What this task involves | Reproduce everything from the line containing "Pick 布卡拉曼格 +0.5 odds 1.775" down to the line containing "I will 277,224.", swapping "checkbox" for "check box" and leaving all else unchanged.
____________
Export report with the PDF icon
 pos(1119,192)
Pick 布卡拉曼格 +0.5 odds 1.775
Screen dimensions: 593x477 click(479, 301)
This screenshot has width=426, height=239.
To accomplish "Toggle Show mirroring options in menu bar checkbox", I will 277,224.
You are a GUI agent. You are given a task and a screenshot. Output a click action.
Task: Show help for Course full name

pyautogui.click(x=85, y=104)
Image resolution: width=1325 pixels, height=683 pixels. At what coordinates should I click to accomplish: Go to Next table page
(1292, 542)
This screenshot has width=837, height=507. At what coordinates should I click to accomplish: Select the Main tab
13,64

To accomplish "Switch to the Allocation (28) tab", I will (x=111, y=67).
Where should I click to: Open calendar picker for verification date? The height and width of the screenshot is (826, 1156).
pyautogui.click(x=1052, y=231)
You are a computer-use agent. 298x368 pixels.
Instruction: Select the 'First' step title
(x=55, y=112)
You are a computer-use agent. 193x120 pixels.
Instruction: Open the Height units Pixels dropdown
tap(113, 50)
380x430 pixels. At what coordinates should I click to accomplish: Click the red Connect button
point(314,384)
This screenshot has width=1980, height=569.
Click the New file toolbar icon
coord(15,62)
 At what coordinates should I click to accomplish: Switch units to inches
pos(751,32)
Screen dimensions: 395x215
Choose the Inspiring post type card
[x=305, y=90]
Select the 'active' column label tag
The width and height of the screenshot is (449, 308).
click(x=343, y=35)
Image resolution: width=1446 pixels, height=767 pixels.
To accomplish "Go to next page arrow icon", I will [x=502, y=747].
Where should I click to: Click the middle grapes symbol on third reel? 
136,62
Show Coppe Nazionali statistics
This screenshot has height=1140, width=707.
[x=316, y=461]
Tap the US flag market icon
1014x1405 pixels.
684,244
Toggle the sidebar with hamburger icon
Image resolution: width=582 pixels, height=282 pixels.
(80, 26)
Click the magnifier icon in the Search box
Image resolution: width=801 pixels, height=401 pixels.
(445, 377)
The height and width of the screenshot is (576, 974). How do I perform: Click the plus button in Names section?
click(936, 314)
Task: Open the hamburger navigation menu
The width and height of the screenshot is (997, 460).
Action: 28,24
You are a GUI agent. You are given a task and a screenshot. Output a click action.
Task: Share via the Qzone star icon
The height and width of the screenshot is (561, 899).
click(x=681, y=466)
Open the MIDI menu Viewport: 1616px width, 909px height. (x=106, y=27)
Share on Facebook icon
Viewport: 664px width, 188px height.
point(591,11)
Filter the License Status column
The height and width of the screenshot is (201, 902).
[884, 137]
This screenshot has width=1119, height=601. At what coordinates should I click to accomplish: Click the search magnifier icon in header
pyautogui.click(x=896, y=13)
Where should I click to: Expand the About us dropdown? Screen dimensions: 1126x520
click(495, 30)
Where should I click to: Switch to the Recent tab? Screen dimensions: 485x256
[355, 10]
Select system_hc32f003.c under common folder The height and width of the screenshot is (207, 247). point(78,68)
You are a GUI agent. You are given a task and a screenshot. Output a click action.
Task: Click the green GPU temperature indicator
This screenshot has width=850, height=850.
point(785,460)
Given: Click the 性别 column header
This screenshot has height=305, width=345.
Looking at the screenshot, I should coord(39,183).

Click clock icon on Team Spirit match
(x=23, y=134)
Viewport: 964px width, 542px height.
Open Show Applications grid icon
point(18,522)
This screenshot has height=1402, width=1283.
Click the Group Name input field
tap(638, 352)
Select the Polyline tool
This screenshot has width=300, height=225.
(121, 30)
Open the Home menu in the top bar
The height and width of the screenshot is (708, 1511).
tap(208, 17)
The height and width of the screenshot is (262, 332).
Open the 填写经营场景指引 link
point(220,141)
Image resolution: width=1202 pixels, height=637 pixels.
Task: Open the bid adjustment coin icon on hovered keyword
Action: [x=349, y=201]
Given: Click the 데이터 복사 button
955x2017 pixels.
____________
Answer below |
Pick 布卡拉曼格 +0.5 odds 1.775
Screen dimensions: 593x477 click(479, 301)
This screenshot has width=426, height=239.
To accomplish "Toggle Show mirroring options in menu bar check box", I will 277,224.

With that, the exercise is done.